So she lay there, completely naked, trying not to laugh while Rubus traced the arch of her foot.
“What’s so funny?” he asked, without rancor.
“That tickles,” Cassie snorted, unable to hold still any longer.
He looked at her foot with renewed interest. “Is that why you always wear socks and shoes?”
“No, shoes are usually for keeping our feet protected from things that can hurt them while we’re walking, like hot asphalt or sharp rocks. The socks are to keep the shoes from chafing our skin.” How had this not come up before, during some childhood conversation? What other bizarre knowledge gaps did he have? “You’ve worn shoes before, I’ve seen it.”
“It seemed important,” he said mildly, and ran a finger down her foot again. Cassie squeaked and tried to roll over, but his hold on her ankle was absolute. She may as well have had her foot stuck in a tree.
“Do you like this?” he asked, pausing.
Cassie wasn’t sure she could explain the concept of tickling to a plant under ordinary circumstances, let alone what she found herself in the middle of now. “I—yes. I like being touched by you. Yes.”
The canes began to shift in her peripheral vision again as Rubus ceased his tickling and resumed his caress. Over her heel, up her calf, around her knee to her thigh. His eyes grew bright and the air became still as he neared where she so desperately wanted him to be. “Yes,” Cassie whispered. She closed her eyes. “Yes.”
Those long fingers, slow and warm. She could see them, in her mind’s eye, as she had drawn them countless times. She wouldn’t last long. Kissie Cassie. Her hands dug into the duff, through it into the soil below. Roots reached up and twined around her knuckles, holding her fast. Yes. She was gasping, voice catching with each breath, and Rubus responded by gathering a fistful of hair from the nape of her neck, never stopping with his other hand, and pulling her into a kiss through which she could not breathe. She whimpered into his mouth. Yes. Yes.

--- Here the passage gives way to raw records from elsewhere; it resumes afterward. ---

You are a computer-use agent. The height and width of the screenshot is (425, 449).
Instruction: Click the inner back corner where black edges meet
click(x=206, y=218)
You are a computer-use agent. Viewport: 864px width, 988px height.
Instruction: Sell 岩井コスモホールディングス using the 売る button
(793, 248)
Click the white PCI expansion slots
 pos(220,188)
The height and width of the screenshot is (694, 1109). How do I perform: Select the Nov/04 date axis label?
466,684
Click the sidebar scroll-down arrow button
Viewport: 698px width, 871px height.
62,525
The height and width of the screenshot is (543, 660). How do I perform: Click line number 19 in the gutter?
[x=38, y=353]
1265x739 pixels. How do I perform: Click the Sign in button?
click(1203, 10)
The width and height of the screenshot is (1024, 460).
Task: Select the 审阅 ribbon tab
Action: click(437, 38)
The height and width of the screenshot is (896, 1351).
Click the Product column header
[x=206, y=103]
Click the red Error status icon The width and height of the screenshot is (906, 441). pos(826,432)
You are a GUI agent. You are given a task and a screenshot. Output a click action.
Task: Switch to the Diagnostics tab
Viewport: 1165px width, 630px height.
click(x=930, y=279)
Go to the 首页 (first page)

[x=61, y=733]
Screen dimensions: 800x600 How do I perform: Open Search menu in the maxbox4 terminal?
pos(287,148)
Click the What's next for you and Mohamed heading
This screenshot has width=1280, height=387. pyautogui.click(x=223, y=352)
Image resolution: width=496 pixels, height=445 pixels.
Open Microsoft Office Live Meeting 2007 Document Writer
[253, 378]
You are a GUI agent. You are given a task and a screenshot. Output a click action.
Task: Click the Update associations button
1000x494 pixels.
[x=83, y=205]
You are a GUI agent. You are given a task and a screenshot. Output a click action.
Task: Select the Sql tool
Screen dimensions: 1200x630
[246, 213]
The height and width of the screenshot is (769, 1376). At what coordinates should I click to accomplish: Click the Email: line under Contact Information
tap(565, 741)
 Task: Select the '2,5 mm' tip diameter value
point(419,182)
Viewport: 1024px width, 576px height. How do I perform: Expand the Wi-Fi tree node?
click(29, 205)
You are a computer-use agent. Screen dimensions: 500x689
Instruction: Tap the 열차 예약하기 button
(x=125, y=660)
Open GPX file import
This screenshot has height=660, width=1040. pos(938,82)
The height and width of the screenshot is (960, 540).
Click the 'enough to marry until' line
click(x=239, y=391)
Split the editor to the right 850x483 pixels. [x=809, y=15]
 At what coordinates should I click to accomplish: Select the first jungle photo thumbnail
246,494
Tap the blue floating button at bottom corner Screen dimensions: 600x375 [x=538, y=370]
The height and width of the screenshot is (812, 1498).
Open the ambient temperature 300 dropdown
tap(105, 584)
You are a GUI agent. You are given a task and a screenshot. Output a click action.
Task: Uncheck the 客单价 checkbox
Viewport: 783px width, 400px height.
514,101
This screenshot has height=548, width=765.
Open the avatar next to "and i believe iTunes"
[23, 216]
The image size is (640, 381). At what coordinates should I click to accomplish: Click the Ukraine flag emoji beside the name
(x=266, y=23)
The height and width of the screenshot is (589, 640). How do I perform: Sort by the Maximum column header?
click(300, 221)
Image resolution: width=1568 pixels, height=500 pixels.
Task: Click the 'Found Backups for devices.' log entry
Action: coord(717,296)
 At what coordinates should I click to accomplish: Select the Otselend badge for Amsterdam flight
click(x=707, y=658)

He pinned her with the kiss while she shuddered, and the rootlets kept her in their grasp.
Not until she relaxed completely did Rubus relinquish his hold on Cassie, mouth retreating from hers and fingers untwining from her hair, and she sighed—to get air as much as anything. She opened her eyes. He was looking at his glistening fingers, enthralled. A strand of clear, viscous moisture dropped to the ground. When it touched the soil where they had collaboratively mussed the duff away, his lips parted, as though he could taste it. Then he did taste it, bringing his fingers to his tongue almost instinctively, the way Cassie had licked the pie filling from her desk. She wondered if she tasted as good to him as he had to her.
She wondered a lot of things.
Cassie sat up and kissed him, tasting herself, and the dryad leaned into the kiss. She reached to take his shirt off, but her hand met only bare flesh. She pulled back in confusion; his sweater was simply gone. Demanifested. So were his pants, and whatever he may have been wearing beneath. He was as naked as she. Now it was her turn to look, and to touch.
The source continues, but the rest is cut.